We will hold a teleconference and webcast on Friday, May 5, 2017 to discuss our first quarter 2017 financial results. Russ Girling, TransCanada President and Chief Executive Officer, and Don Marchand, Executive Vice-President and Chief Financial Officer, along with other members of the TransCanada executive leadership team, will discuss the financial results and Company developments at 12:30 p.m. (MT) / 2:30 p.m. (ET).

Members of the investment community and other interested parties are invited to participate by calling 800.408.3053 or 905.694.9451 (Toronto area). Please dial in 10 minutes prior to the start of the call. No pass code is required. A live webcast of the teleconference will be available at www.transcanada.com.

A replay of the teleconference will be available two hours after the conclusion of the call until midnight (ET) on May 12, 2017. Please call 800.408.3053 or 905.694.9451 (Toronto area) and enter pass code 8663009.

The unaudited interim condensed Consolidated Financial Statements and Management’s Discussion and Analysis (MD&A) are available under TransCanada’s profile on SEDAR at www.sedar.com, with the U.S. Securities and Exchange Commission on EDGAR at www.sec.gov/info/edgar.shtml and on the TransCanada website at www.transcanada.com.

With more than 65 years’ experience, TransCanada is a leader in the responsible development and reliable operation of North American energy infrastructure including natural gas and liquids pipelines, power generation and gas storage facilities. TransCanada operates a network of natural gas pipelines that extends more than 91,500 kilometres (56,900 miles), tapping into virtually all major gas supply basins in North America.

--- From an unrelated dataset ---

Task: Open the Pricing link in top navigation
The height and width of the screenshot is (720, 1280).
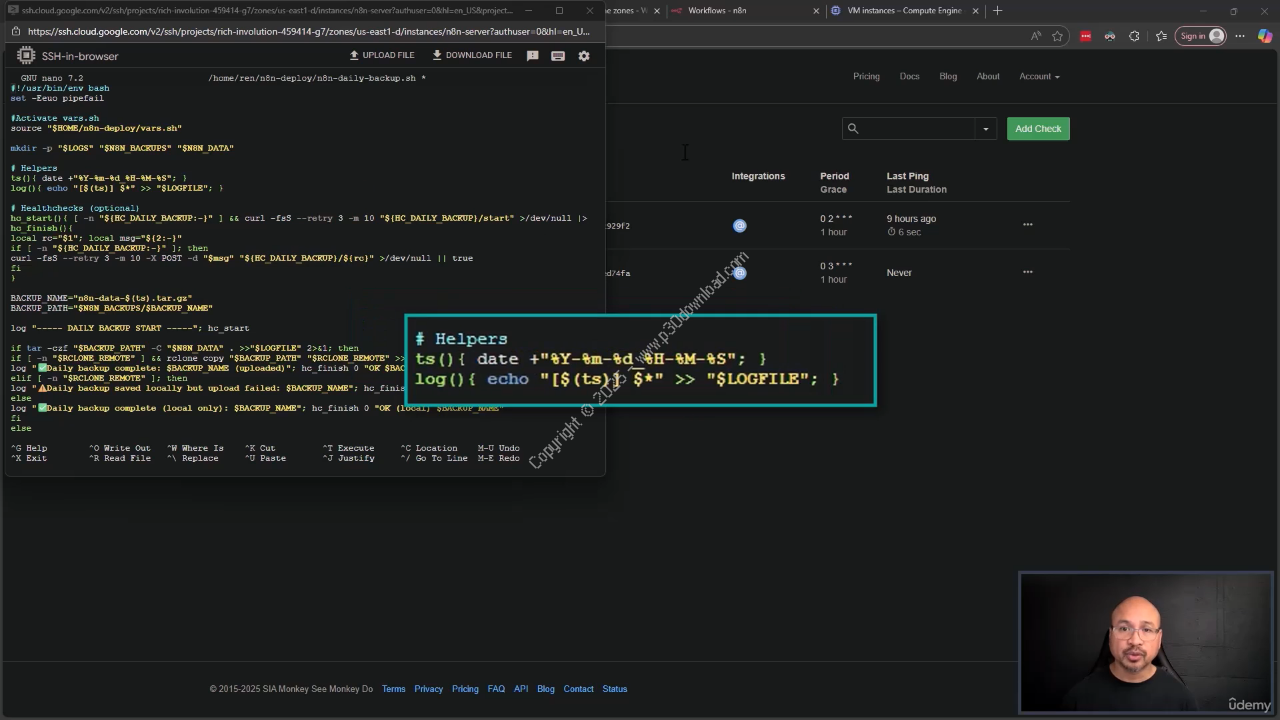Action: [x=866, y=76]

TransCanada is the continent’s largest provider of gas storage and related services with 653 billion cubic feet of storage capacity. A large independent power producer, TransCanada owns or has interests in over 10,100 megawatts of power generation in Canada and the United States. TransCanada is also the developer and operator of one of North America’s leading liquids pipeline systems that extends over 4,300 kilometres (2,700 miles) connecting growing continental oil supplies to key markets and refineries. TransCanada’s common shares trade on the Toronto and New York stock exchanges under the symbol TRP. Visit TransCanada.com and our blog to learn more, or connect with us on social media and 3BL Media.

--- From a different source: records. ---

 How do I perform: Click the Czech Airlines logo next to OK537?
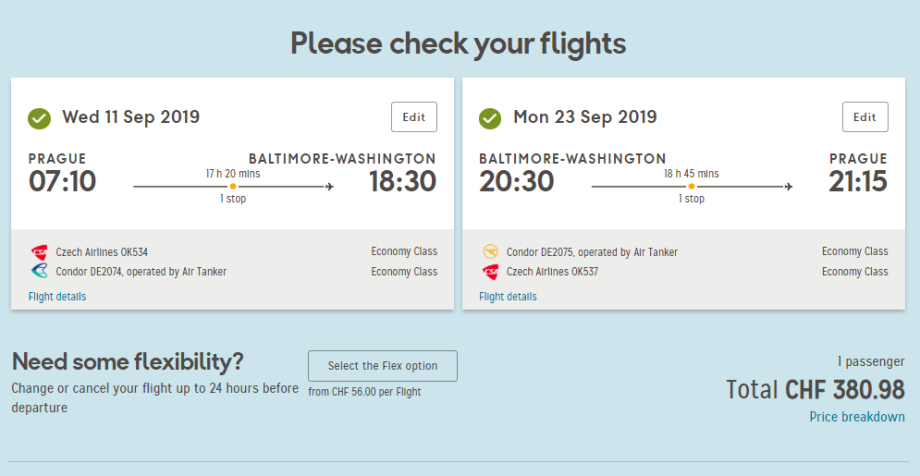click(x=490, y=271)
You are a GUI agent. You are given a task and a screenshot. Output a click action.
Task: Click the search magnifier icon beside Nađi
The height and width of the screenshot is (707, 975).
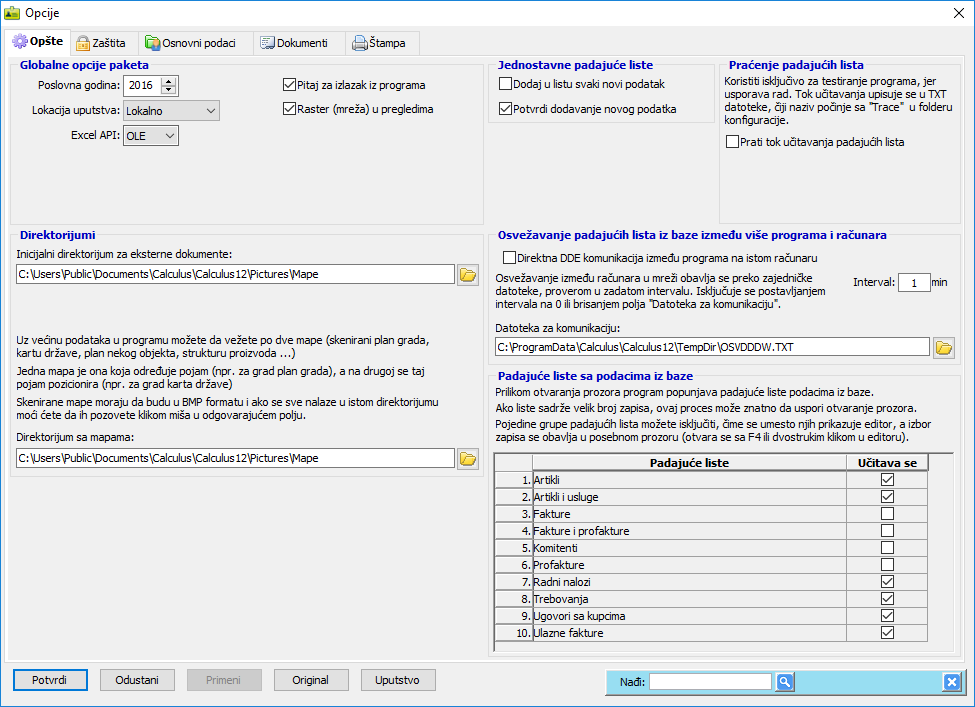(785, 682)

Forward Looking Information

This release contains certain information that is forward-looking and is subject to important risks and uncertainties (such statements are usually accompanied by words such as “anticipate”, “expect”, “believe”, “may”, “will”, “should”, “estimate”, “intend” or other similar words). Forward-looking statements in this document are intended to provide TransCanada security holders and potential investors with information regarding TransCanada and its subsidiaries, including management’s assessment of TransCanada’s and its subsidiaries’ future plans and financial outlook. All forward-looking statements reflect TransCanada’s beliefs and assumptions based on information available at the time the statements were made and as such are not guarantees of future performance. Readers are cautioned not to place undue reliance on this forward-looking information, which is given as of the date it is expressed in this news release, and not to use future-oriented information or financial outlooks for anything other than their intended purpose. TransCanada undertakes no obligation to update or revise any forward-looking information except as required by law. For additional information on the assumptions made, and the risks and uncertainties which could cause actual results to differ from the anticipated results, refer to the Quarterly Report to Shareholders dated May 4, 2017 and 2016 Annual Report filed under TransCanada’s profile on SEDAR at www.sedar.com and with the U.S. Securities and Exchange Commission at www.sec.gov.

Non-GAAP Measures

This news release contains references to non-GAAP measures, including comparable earnings, comparable EBITDA, comparable distributable cash flow, comparable funds generated from operations, comparable earnings per share and comparable distributable cash flow per share, that do not have any standardized meaning as prescribed by U.S. GAAP and therefore are unlikely to be comparable to similar measures presented by other companies. These non-GAAP measures are calculated on a consistent basis from period to period and are adjusted for specific items in each period, as applicable. For more information on non-GAAP measures, refer to TransCanada’s Quarterly Report to Shareholders dated May 4, 2017.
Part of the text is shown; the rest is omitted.